Shares of South Indian Bank plunged 17 per cent to Rs 13.79 on the BSE in Wednesday’s intra-day trade on the back of heavy volumes after the bank’s Managing Director & CEO (MD & CEO) opted out of reappointment, due to personal reasons/family circumstances. The stock was trading at its lowest level since November 2022.

The Board of Directors of the Bank, in their meeting held on March 28, 2023, considered the request of Murali Ramakrishnan, Managing Director & CEO, not to offer himself for re-appointment due to personal reasons/family circumstances, on completion of his current term i.e., up to September 30, 2023, South Indian Bank said in an exchange filing.

The private sector bank further said, the Search Committee, constituted by the Board, will identify and evaluate suitable candidates for the position of MD & CEO.

At 11:41 AM; South Indian Bank was trading 14 per cent lower at Rs 14.19 on the BSE. In comparison, the S&P BSE Sensex was up 0.03 per cent at 57,631. The average trading volumes at the counter jumped over five-fold today. A combined 118 million shares changed hands on the NSE and BSE so far.

South Indian Bank, post the on boarding of new MD in September 2020, continues to deliver in line with its Vision 2025 programme. It focused on growing the balance sheet in a calibrated manner with emphasis on NIMs and asset quality. It has since churned ~54 per cent of the overall loan book and operating metrics in the new book (originated post Sep’20) is at par with, or better than, peers.

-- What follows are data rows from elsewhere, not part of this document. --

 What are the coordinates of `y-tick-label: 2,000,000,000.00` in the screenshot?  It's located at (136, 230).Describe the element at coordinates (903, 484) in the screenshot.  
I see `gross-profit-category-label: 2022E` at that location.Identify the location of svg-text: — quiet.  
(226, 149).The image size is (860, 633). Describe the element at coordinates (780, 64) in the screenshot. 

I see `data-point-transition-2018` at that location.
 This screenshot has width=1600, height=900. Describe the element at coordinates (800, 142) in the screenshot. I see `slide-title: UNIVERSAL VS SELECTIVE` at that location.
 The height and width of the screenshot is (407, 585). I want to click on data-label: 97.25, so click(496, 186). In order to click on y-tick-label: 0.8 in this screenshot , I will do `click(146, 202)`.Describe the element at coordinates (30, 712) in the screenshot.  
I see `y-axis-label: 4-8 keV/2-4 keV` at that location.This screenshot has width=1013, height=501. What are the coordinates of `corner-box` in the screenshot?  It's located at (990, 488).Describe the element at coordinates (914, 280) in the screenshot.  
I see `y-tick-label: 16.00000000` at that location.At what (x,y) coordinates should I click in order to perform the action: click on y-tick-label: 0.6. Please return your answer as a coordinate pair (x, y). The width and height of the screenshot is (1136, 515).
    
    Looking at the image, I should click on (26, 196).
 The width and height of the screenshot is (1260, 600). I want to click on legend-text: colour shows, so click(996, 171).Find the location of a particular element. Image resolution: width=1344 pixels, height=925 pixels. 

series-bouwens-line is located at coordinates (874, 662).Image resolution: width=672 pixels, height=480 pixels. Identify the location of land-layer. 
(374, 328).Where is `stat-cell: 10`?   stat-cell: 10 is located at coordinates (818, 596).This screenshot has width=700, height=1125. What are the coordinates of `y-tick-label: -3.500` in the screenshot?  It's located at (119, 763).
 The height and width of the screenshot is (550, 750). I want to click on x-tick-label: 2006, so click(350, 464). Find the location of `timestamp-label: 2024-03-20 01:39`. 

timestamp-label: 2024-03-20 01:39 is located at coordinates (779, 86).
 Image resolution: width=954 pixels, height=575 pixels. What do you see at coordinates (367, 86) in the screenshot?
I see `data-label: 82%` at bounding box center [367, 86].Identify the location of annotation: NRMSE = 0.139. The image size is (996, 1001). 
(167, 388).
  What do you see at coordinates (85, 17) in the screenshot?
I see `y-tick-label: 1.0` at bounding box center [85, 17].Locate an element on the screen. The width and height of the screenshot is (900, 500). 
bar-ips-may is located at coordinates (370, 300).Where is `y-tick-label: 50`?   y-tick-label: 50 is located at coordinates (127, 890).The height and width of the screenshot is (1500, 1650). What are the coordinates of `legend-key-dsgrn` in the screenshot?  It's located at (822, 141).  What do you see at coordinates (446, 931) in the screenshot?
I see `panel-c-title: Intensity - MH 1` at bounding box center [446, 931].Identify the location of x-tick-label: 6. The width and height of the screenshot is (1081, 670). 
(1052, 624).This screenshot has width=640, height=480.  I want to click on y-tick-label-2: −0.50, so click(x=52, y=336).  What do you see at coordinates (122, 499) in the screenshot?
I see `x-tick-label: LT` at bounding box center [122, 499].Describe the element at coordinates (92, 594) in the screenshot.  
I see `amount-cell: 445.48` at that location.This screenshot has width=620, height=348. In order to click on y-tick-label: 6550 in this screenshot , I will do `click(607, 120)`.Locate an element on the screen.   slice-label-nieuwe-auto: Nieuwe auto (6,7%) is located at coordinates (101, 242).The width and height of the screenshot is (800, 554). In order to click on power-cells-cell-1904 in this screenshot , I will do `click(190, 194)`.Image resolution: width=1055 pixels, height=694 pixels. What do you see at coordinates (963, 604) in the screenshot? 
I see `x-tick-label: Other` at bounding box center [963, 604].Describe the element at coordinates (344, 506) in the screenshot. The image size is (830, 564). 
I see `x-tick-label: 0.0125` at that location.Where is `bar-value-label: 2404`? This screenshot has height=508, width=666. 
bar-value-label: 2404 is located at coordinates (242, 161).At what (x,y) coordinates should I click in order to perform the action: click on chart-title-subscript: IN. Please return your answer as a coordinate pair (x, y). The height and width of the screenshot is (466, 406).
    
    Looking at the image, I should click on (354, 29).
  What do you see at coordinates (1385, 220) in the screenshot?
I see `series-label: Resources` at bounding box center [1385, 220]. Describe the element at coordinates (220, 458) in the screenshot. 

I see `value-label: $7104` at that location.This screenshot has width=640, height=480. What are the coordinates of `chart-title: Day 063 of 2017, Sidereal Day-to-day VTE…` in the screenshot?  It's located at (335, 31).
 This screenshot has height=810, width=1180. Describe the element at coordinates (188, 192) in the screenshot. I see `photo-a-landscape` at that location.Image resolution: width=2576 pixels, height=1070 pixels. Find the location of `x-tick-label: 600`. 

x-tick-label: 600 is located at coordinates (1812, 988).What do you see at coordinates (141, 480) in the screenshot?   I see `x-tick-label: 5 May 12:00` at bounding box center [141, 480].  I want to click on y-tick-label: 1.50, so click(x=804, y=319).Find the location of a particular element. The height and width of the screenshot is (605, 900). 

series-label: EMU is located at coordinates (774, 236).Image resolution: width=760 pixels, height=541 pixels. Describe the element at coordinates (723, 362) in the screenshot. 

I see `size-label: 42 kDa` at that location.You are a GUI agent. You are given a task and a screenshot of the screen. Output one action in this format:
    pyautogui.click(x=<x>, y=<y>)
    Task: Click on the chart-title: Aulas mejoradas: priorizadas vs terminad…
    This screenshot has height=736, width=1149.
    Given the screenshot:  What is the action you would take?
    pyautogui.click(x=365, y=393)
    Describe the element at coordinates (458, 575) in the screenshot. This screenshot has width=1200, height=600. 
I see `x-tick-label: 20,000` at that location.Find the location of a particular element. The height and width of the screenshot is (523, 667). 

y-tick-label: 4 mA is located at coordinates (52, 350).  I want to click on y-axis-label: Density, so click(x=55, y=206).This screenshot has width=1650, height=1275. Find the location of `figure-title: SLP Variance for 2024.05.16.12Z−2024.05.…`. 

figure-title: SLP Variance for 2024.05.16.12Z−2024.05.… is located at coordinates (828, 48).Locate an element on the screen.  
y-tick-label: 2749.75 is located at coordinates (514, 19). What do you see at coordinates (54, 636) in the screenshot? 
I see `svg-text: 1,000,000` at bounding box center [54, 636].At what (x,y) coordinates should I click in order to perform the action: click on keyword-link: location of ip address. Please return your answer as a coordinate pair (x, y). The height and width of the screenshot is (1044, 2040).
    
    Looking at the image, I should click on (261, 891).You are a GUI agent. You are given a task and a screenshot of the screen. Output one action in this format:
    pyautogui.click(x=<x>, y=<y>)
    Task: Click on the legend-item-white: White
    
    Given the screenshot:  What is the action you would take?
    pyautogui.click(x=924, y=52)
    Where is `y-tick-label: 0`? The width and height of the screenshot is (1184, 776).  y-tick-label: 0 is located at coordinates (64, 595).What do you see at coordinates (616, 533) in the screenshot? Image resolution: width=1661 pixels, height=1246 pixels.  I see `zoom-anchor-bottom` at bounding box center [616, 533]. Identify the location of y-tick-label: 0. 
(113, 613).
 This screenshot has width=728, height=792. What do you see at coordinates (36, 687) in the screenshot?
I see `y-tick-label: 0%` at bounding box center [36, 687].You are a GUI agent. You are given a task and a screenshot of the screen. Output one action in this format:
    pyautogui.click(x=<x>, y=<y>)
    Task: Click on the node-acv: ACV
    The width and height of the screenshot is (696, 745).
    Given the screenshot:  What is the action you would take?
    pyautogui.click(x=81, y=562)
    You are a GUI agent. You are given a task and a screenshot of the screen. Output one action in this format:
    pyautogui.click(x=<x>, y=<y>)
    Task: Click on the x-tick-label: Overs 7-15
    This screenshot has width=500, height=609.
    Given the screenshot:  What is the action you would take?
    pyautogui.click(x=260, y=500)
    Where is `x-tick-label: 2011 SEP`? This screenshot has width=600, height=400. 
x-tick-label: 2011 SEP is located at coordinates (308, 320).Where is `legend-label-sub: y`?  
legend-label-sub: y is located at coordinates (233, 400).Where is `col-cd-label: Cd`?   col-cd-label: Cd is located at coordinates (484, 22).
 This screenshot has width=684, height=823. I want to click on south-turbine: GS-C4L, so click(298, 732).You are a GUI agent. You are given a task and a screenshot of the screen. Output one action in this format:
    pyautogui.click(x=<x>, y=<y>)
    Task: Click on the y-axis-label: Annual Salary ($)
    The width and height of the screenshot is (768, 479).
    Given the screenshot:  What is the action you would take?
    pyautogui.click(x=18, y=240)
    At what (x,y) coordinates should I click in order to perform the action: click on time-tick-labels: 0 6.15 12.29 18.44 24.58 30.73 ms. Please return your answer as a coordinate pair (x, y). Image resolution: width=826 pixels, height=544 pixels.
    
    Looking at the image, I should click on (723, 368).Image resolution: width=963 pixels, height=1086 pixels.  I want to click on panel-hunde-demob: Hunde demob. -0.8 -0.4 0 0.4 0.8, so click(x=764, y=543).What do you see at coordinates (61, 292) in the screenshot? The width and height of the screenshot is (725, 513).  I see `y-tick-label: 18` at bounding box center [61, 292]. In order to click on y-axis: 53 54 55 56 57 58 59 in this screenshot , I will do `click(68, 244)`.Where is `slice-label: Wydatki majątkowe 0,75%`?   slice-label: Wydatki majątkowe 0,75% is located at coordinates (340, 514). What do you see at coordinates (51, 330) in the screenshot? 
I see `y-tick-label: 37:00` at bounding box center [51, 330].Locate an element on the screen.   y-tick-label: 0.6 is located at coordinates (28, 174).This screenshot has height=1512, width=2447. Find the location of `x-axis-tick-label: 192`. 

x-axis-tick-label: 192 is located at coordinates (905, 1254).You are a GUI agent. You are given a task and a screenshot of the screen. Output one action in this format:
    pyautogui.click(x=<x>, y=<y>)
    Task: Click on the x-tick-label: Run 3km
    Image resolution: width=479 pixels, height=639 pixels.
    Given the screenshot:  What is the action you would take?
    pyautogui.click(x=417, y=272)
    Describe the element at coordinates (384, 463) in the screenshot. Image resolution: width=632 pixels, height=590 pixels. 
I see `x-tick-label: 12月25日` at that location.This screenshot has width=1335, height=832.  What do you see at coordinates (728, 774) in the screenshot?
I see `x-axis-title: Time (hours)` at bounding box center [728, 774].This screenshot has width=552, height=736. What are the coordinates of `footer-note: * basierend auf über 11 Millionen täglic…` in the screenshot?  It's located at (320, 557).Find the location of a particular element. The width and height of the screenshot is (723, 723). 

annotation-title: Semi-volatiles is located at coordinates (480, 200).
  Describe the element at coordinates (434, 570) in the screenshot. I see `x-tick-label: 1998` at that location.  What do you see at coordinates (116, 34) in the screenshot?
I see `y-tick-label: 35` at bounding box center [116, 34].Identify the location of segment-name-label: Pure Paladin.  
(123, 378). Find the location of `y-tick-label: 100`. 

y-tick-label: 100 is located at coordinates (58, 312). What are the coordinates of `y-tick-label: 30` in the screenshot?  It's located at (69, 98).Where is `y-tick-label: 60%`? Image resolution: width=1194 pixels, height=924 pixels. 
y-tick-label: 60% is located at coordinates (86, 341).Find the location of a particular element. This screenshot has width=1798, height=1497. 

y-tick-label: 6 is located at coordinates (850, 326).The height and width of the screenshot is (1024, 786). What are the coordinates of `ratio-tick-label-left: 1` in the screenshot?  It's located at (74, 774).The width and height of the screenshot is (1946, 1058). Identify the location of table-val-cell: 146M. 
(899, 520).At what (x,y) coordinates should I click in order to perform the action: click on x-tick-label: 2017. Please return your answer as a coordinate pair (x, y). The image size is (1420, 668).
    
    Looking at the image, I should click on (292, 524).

Considering the legacy of higher stress in South Indian Bank’s corporate and mid-corporate segments, the new management (post taking charge in Sep’20) revisited the business strategy and put emphasis on ‘quality over quantity’. Further, it completely revamped the sourcing and underwriting process with clear focus on margins and asset quality. GNPLs were at only 0.06 per cent with SMA-2 at 0.2 per cent as of Dec’22, analysts at ICICI Securities said in Q3 result update.

The brokerage firm has increased their FY23E/FY24E earnings estimates by 12 per cent / 24 per cent respectively as we now model higher NIMs and lower credit cost assumption. Currently low C/D ratio at 74 per cent would help the bank calibrate its deposit growth and the same would enable it to keep deposit rates lower till the time the excess liquidity on balance sheet is exhausted.

Higher credit cost than anticipated, and NIM contraction if increase in cost of deposit outpaces asset repricing are key risks, it added.